Mainland Chinese stocks attempted to bounce back from days of losses. The Shanghai Composite gained around 0.4% while the Shenzhen Component climbed 1.314%. Hong Kong’s Hang Seng index rose about 0.1%.

China’s industrial profits rose 8.5% year-on-year in the January-March period, official data showed Wednesday.

“I actually am quite impressed at how industrial production and profits have held up in China so far and I actually think that the Covid impact will not be as great as perhaps some analysts think,” David Chao, global market strategist for Asia-Pacific ex-Japan at Invesco, told CNBC’s “Street Signs Asia” on Wednesday.

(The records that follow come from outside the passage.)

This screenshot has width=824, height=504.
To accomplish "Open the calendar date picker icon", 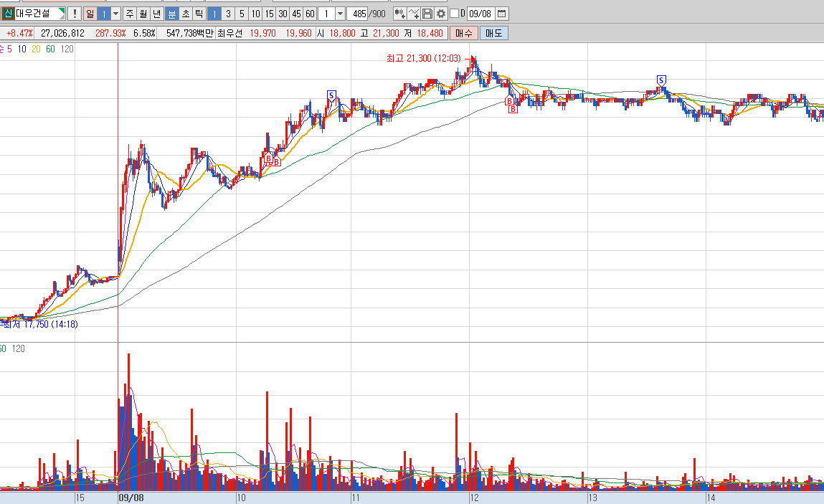I will point(502,14).
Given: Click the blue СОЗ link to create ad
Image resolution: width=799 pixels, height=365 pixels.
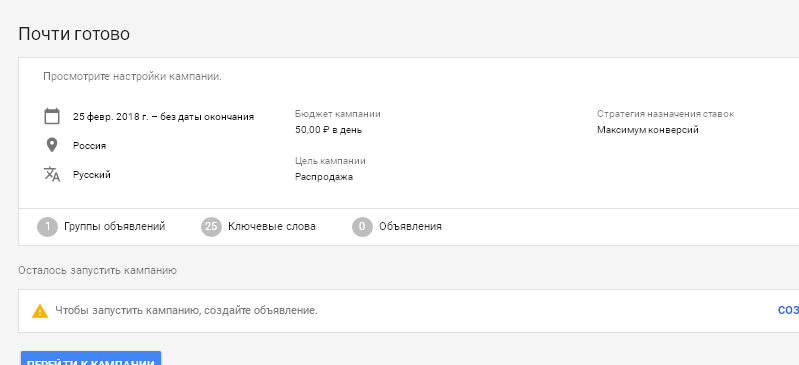Looking at the screenshot, I should point(788,310).
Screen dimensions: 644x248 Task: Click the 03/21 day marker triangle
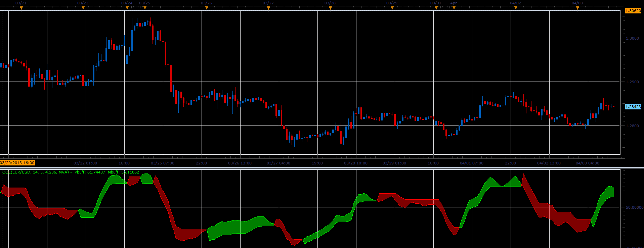(21, 8)
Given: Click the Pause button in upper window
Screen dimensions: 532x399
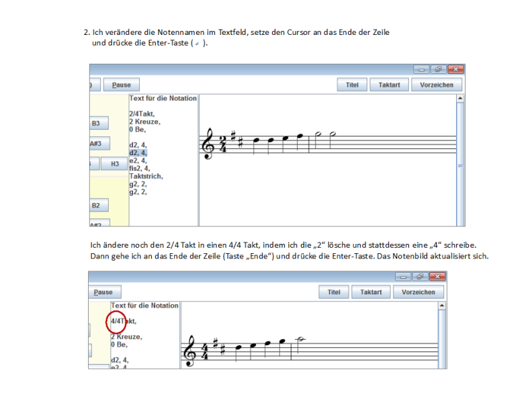Looking at the screenshot, I should click(x=121, y=85).
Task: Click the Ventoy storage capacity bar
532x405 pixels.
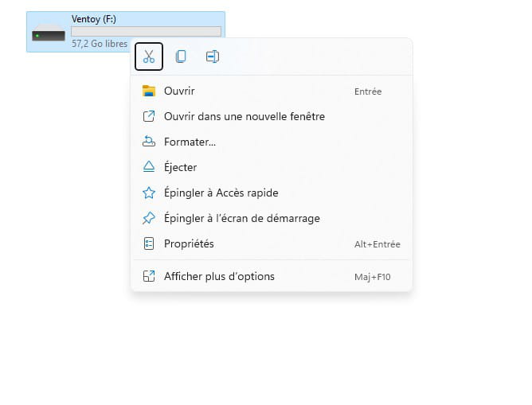Action: tap(146, 32)
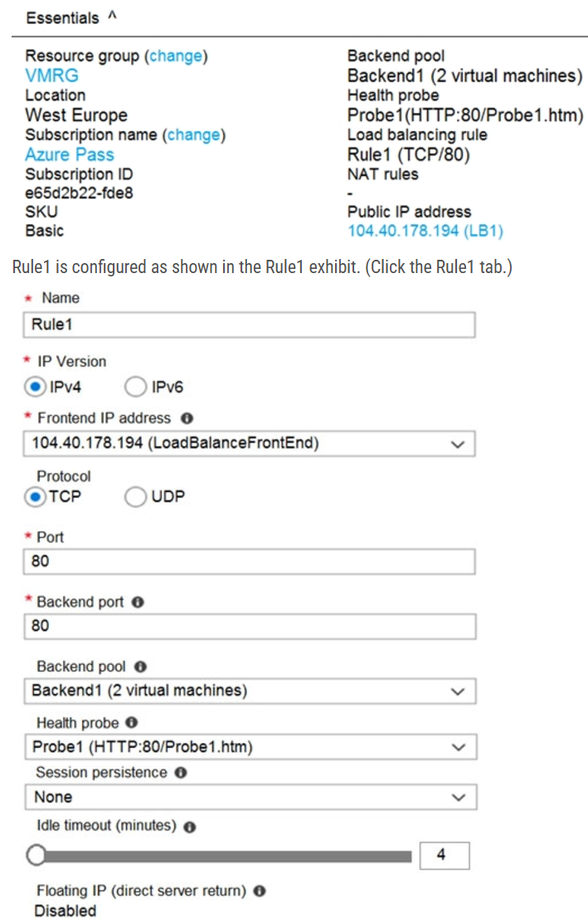Open the Backend pool selection list

click(458, 691)
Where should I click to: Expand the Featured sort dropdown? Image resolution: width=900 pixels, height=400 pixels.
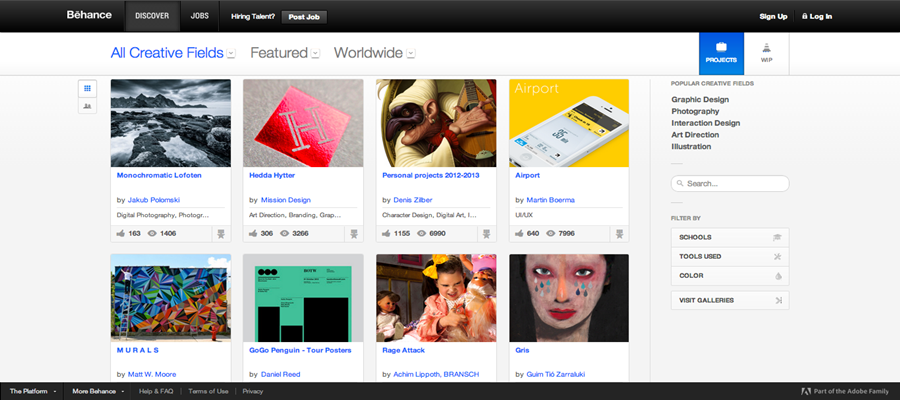click(315, 54)
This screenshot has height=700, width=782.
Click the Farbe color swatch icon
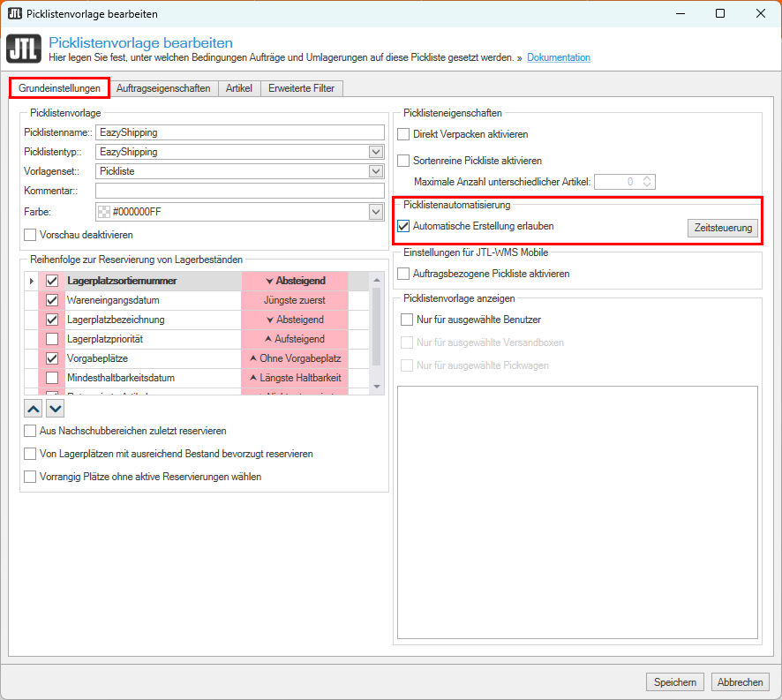103,212
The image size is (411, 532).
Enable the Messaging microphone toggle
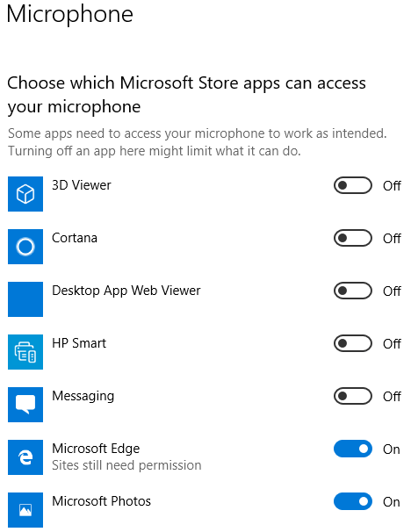(x=353, y=396)
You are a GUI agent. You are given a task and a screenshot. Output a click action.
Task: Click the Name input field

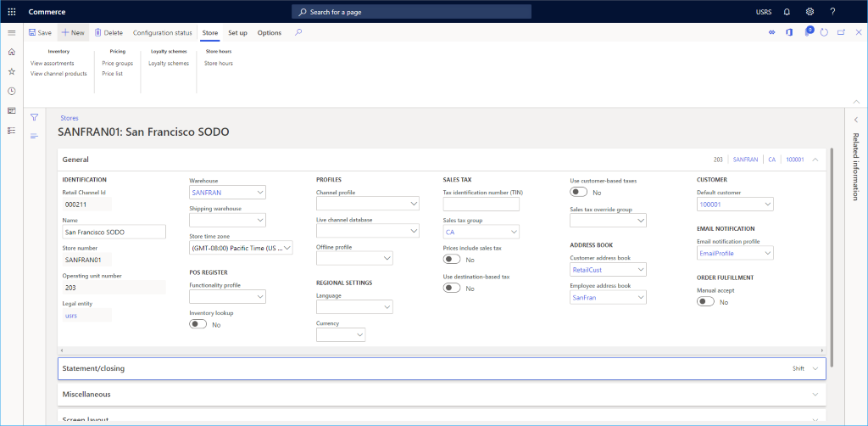point(114,232)

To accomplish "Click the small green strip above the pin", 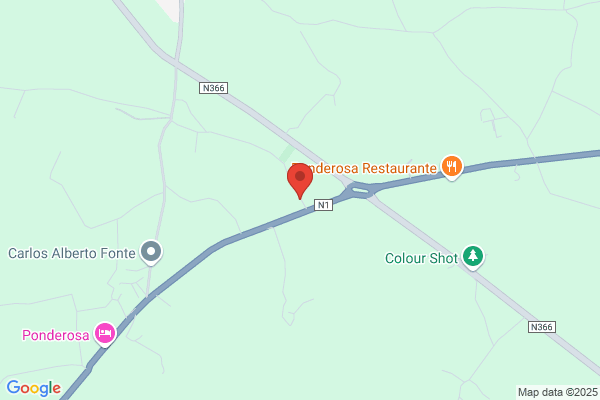I will [287, 153].
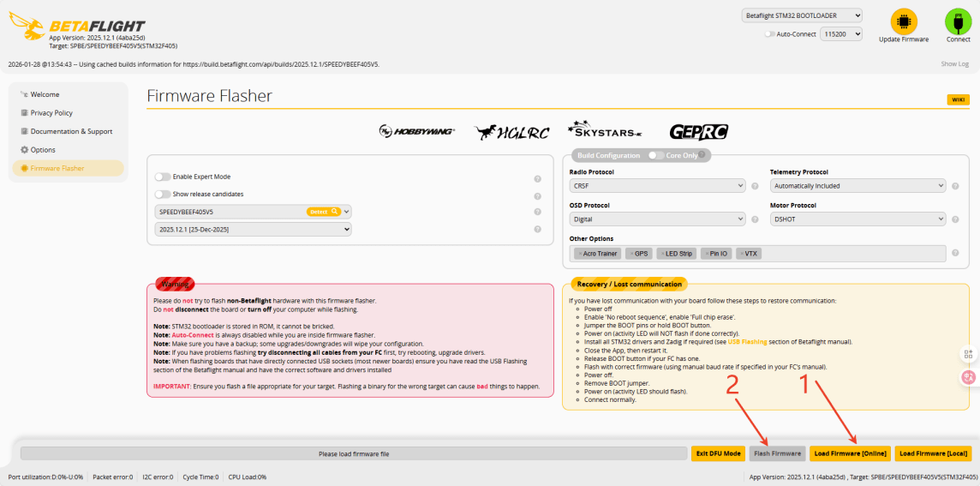Open Documentation & Support in sidebar

pos(71,131)
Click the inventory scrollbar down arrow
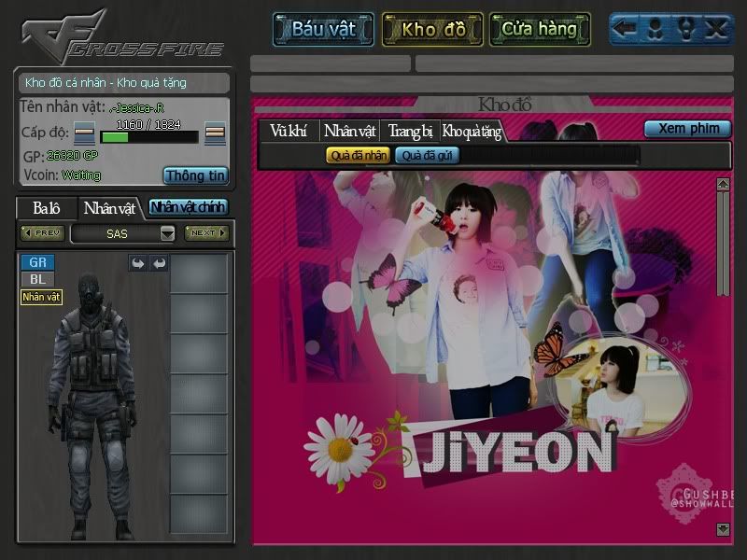 pyautogui.click(x=722, y=529)
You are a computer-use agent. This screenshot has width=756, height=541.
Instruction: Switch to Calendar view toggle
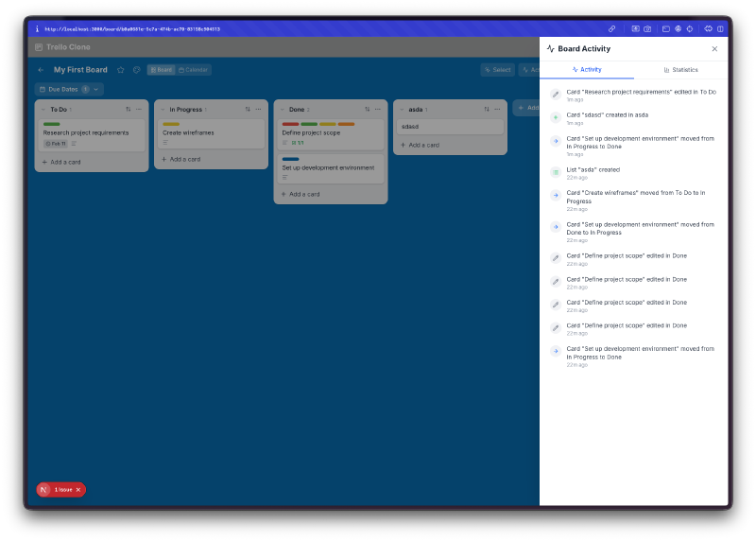click(194, 70)
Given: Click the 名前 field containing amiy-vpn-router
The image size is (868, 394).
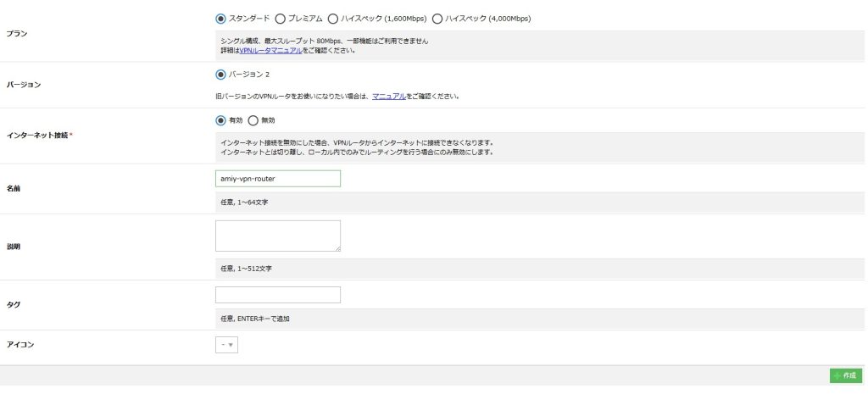Looking at the screenshot, I should (x=277, y=179).
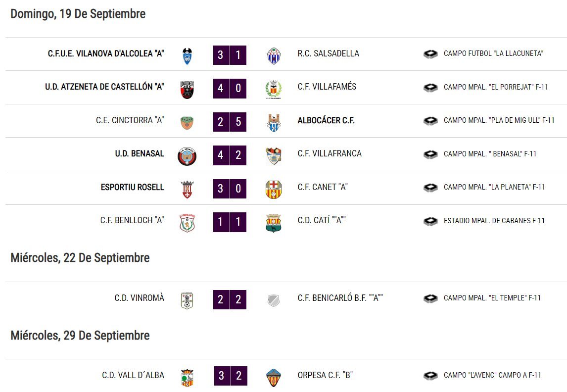
Task: Open the Campo Mpal. "El Temple" F-11 venue link
Action: pos(492,297)
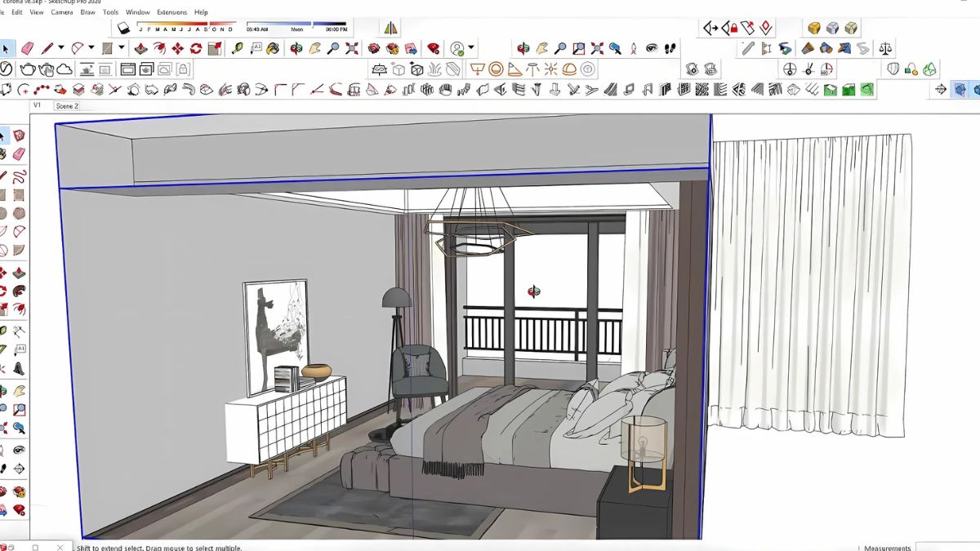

“I think the government is going to do whatever they can to stabilize growth and to prop it up,” Chao said. “One of the ways is through ensuring that industrial production and manufacturing continues to go on.”

The fear that Beijing is about to join Shanghai in lockdown is palpable.
Ray Attrill
head of foreign exchange strategy, National Australia Bank

Chinese stocks saw heavy losses earlier in the week as investors remain concerned over the Covid situation in mainland. Mass testing recently began in China’s capital city of Beijing after a spike in Covid cases was reported over the weekend. That comes as much of Shanghai remains under prolonged lockdown.

“The fear that Beijing is about to join Shanghai in lockdown is palpable,” Ray Attrill, head of foreign exchange strategy at National Australia Bank, wrote in a note.

Elsewhere, the Nikkei 225 in Japan declined 1.34% while the Topix index dropped 1.01%. Shares of robot maker Fanuc plunged nearly 6%. South Korea’s Kospi shed 1.19%.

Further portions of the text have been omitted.